Please repeat the lines of the records below word for word, starting with the line that contains "This screenshot has" and going on through the line that contains "(1108, 991).", with both of those lines included. Leave the pictures out of your answer.

Extracted information:
## start

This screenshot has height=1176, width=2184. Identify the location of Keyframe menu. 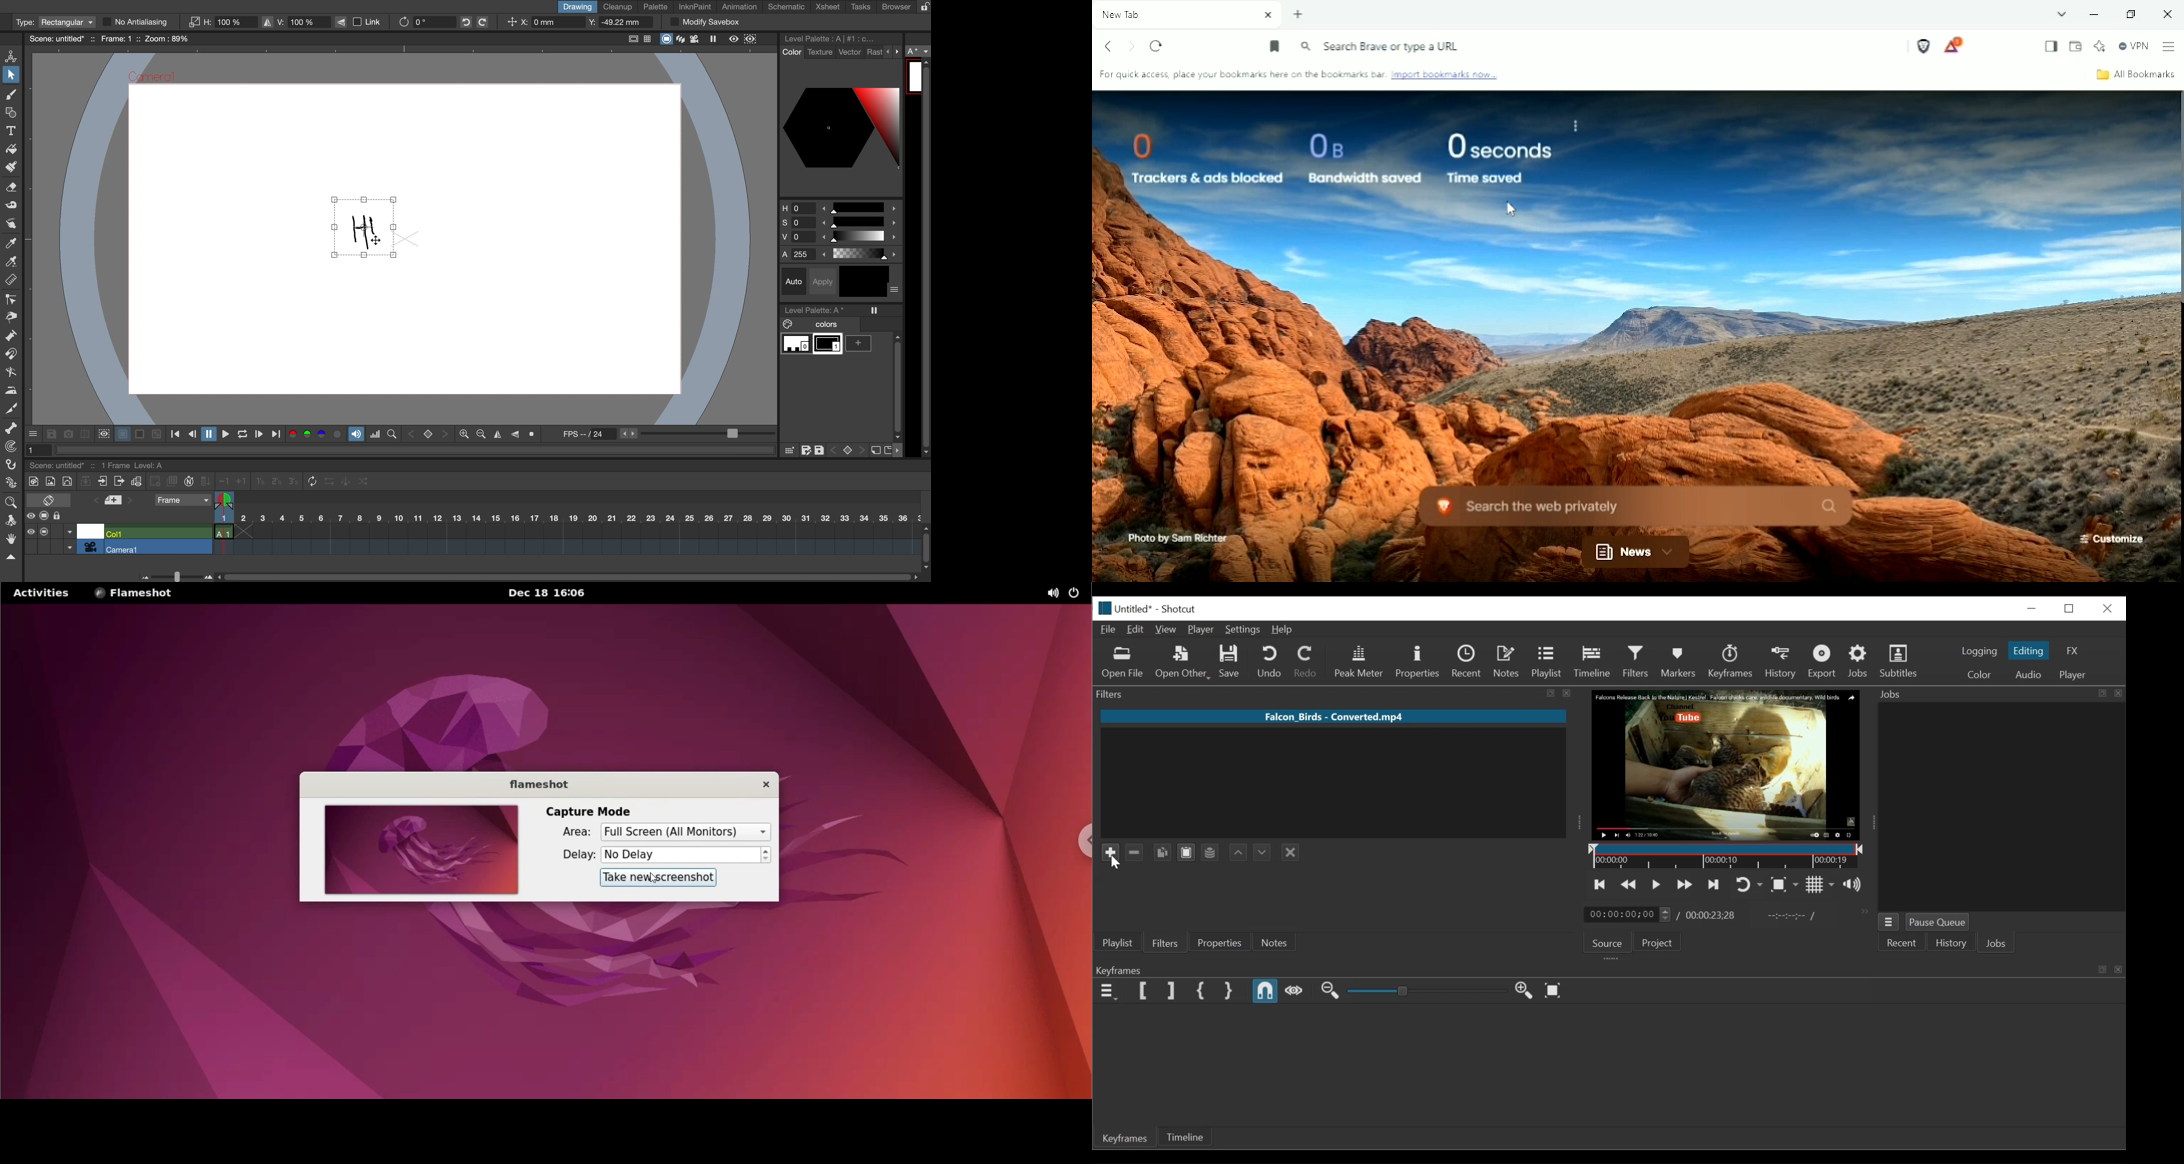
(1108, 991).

## end
## start

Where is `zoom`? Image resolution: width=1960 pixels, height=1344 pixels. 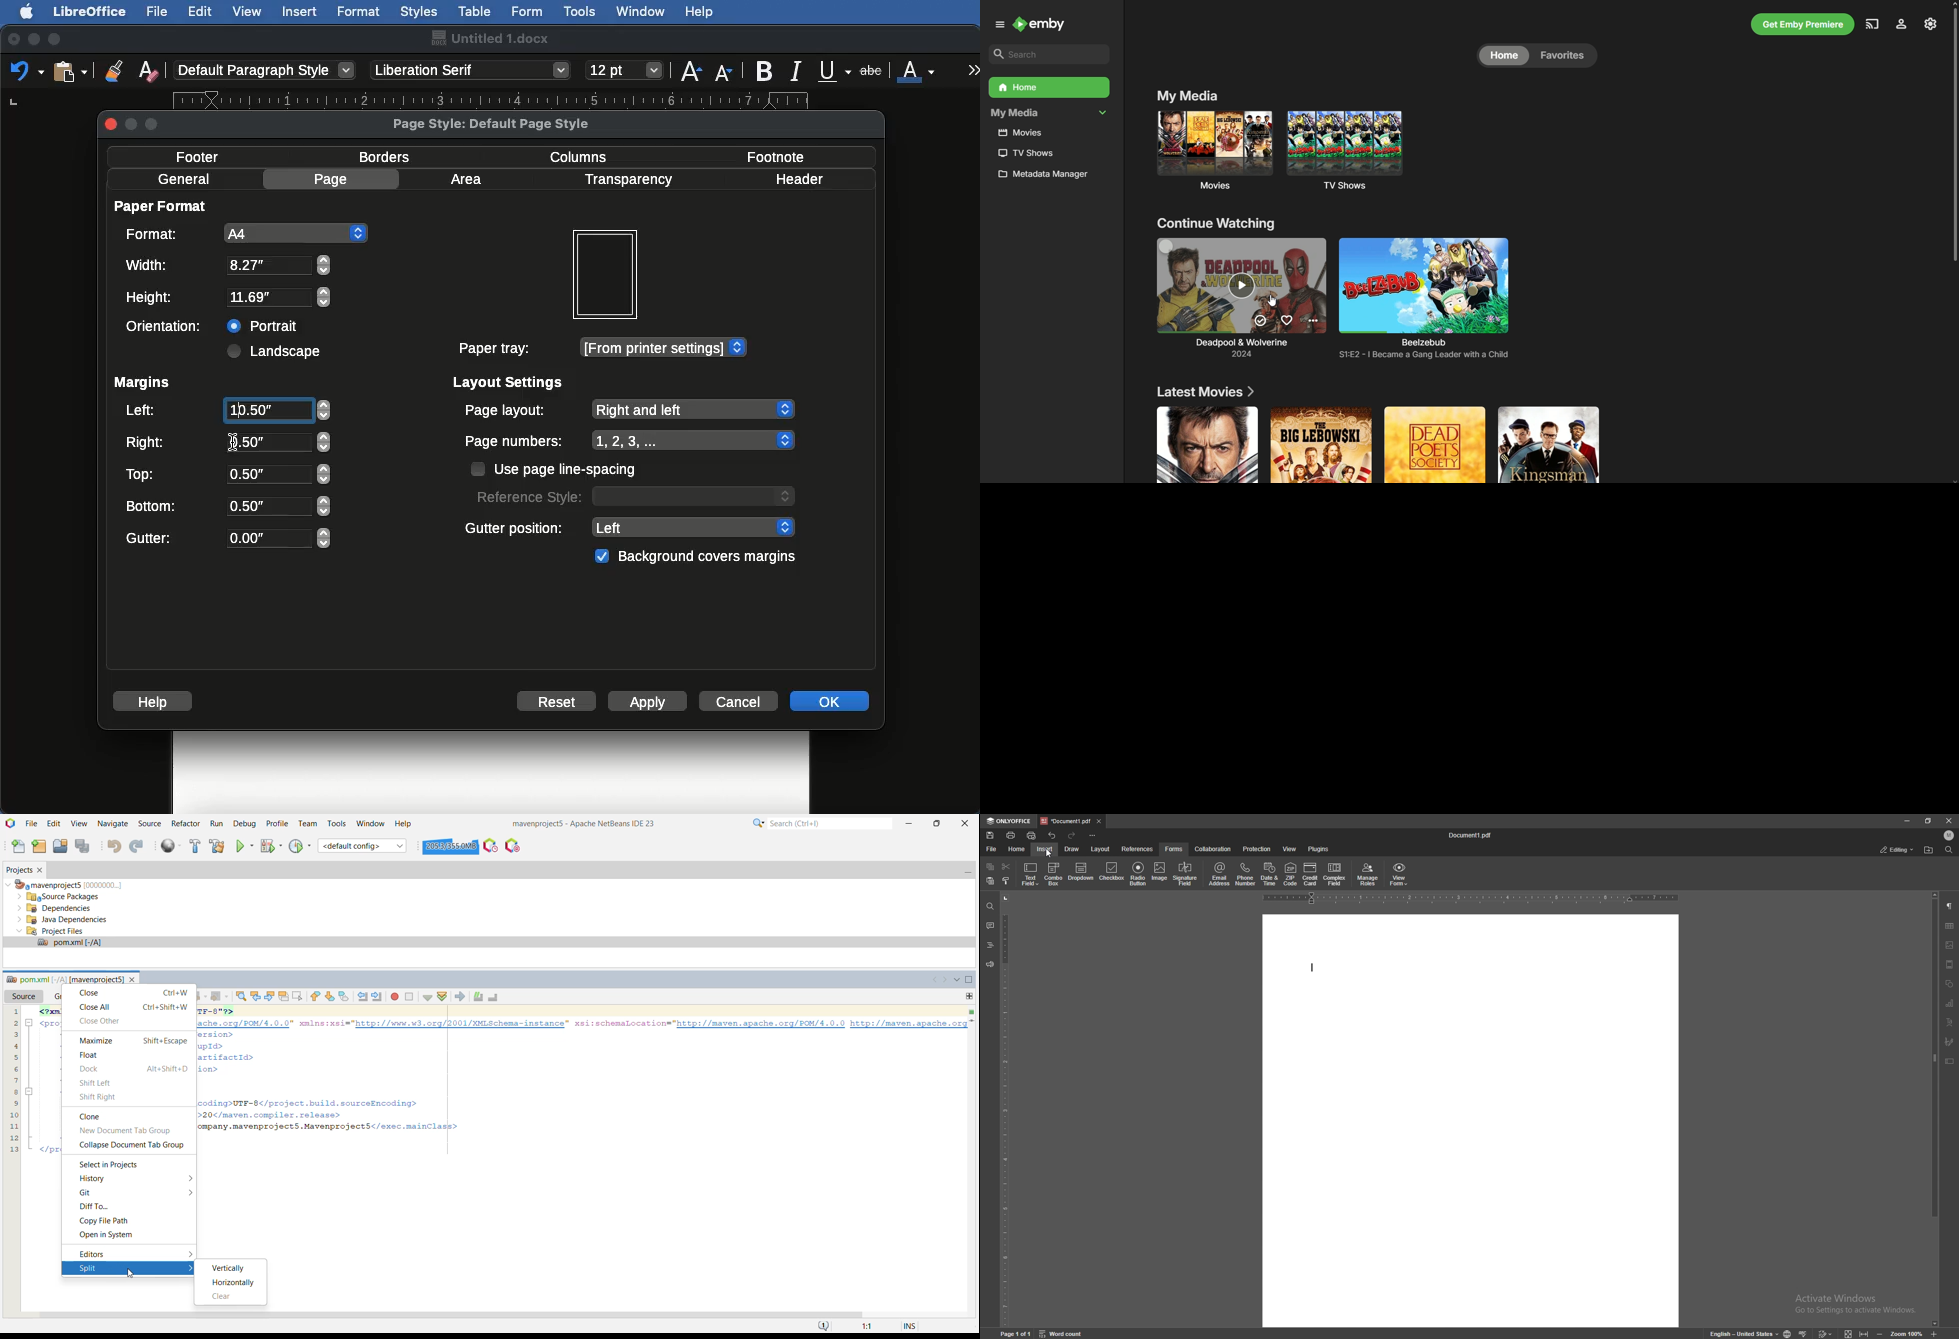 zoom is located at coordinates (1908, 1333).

## end
## start

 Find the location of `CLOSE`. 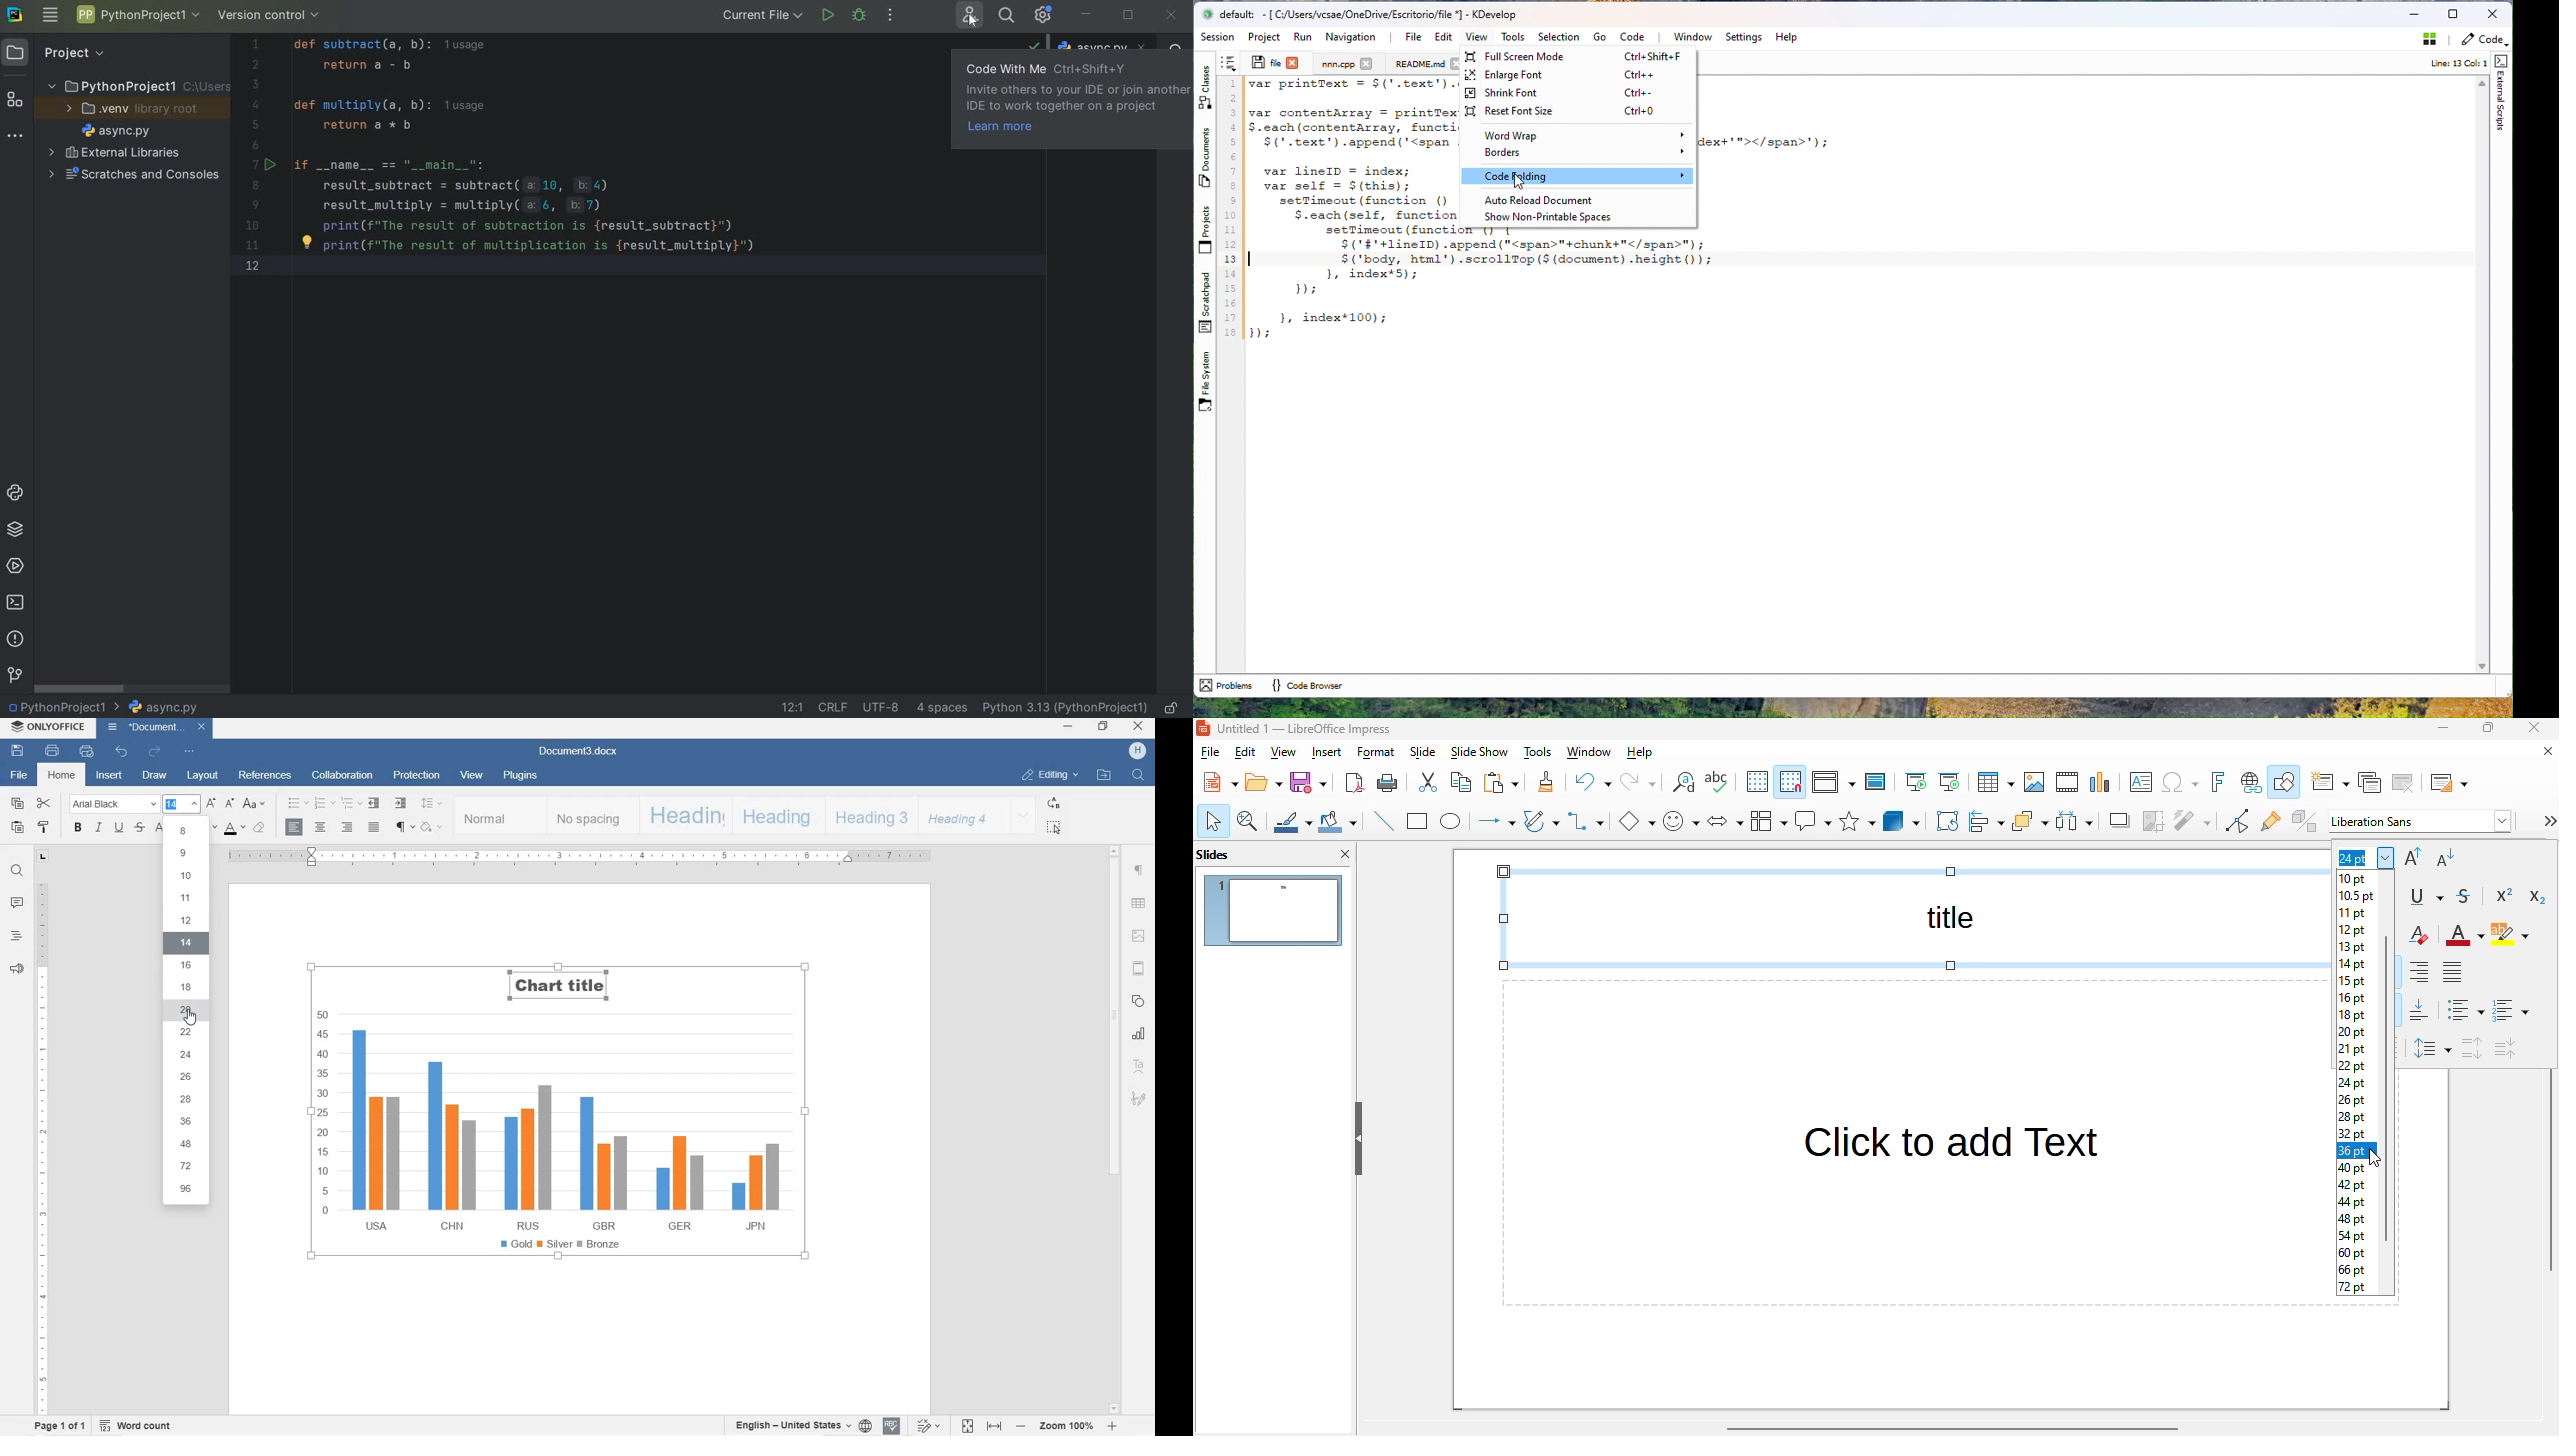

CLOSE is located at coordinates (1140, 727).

## end

The output:
This screenshot has height=1176, width=2184. Identify the location of Keyframe menu. 
(1108, 991).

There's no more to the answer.